## Passage shown

The PEOPLE, Plaintiff and Appellant, v. Daniel McCLUSKEY and Harold William Shaparnis, Defendants and Respondents.
The People appeal from an order of dismissal (Pen.Code, s 1385)1 challenging defendants' successful 1538.5 motion. The issue is whether the officer had sufficient justification to stop and detain the defendants. As we will explain, we conclude the stop and detention were constitutionally reasonable and accordingly we reverse the order dismissing the information and direct the trial court to set aside the order suppressing evidence.
Shortly before 1:00 a. m. on October 26, 1980, a male entered Lavicio's in Vista, pulled out a handgun and stated, “This is a hold-up.” He took the cash drawer, $41.35, four packs of Camels, a twelve-pack of beer, two bags of potato chips and some food stamps. Goggin, the clerk, immediately called the sheriff's department, giving the following description of the man who robbed him: about 5' 10 tall, brown hair with center part, mustache, between 19 and 21 years old, blue jacket, Chicano. Goggin also told the sheriff's department he saw the suspect leave the store and walk around the building up Palomar Place.
At about 12:53 a. m., Deputy Olsen received a radio dispatch reporting a robbery had just occurred at Lavicio's. The report included Goggin's description of the suspect.2
About five minutes later, as he was driving his patrol car north on East Vista Way, Olsen observed a vehicle, a green Cougar, making a left turn onto southbound East Vista Way from westbound Foothill Drive. This intersection is located two to three blocks (about one-fourth mile) from Lavicio's. Two streets, Oak and Bonair, connect Palomar Place and Foothill Drive. Olsen saw no other vehicles in the area. As the two cars passed, the Cougar was traveling about 35 to 45 miles per hour. Olsen may have been driving more slowly.3 He testified he looked at the occupants of the Cougar as it passed and decided the passenger's appearance matched the radio description. Olsen made a U-turn, followed the Cougar for about two blocks and then turned on the overhead blue and red revolving lights on the patrol car. The suspect vehicle traveled three or four blocks after these lights were activated before stopping.4 About seven minutes elapsed between Olsen's receipt of the radio dispatch and when the driver of the Cougar stopped the car.

## Given information
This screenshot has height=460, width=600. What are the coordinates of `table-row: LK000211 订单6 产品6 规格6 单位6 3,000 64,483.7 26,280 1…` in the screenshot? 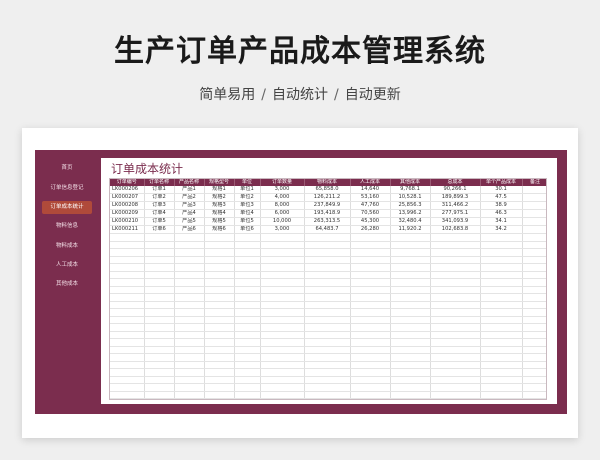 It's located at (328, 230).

* * *

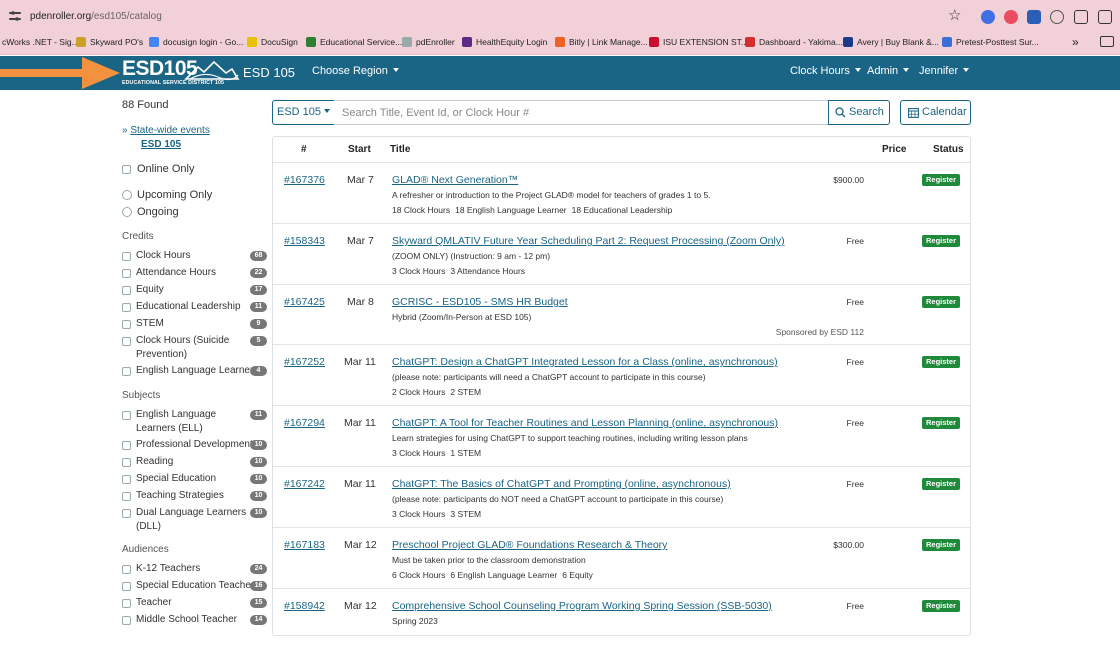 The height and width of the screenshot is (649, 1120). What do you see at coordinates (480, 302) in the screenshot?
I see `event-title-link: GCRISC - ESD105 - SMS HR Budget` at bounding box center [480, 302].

## What this exercise asks
**A)** Please condense the paragraph in the court opinion that begins "Shortly before 1:00 a. m. on October 26, 1980" into a short bulleted list that keeps its main facts.
**B)** Write out the stretch of the court opinion from "The People appeal" through "order suppressing evidence.", word for word.

## Solutions per task
**A)**
- Shortly before 1:00 a.m. on October 26, 1980, a man entered Lavicio's in Vista, drew a handgun, and announced a hold-up.
- He took the cash drawer ($41.35), four packs of Camels, a twelve-pack of beer, two bags of potato chips, and some food stamps.
- The clerk, Goggin, immediately called the sheriff's department.
- He described the robber as about 5' 10", Chicano, 19 to 21 years old, with center-parted brown hair and a mustache, wearing a blue jacket.
- Goggin reported that the man left the store and walked around the building up Palomar Place.

**B)**
The People appeal from an order of dismissal (Pen.Code, s 1385)1 challenging defendants' successful 1538.5 motion. The issue is whether the officer had sufficient justification to stop and detain the defendants. As we will explain, we conclude the stop and detention were constitutionally reasonable and accordingly we reverse the order dismissing the information and direct the trial court to set aside the order suppressing evidence.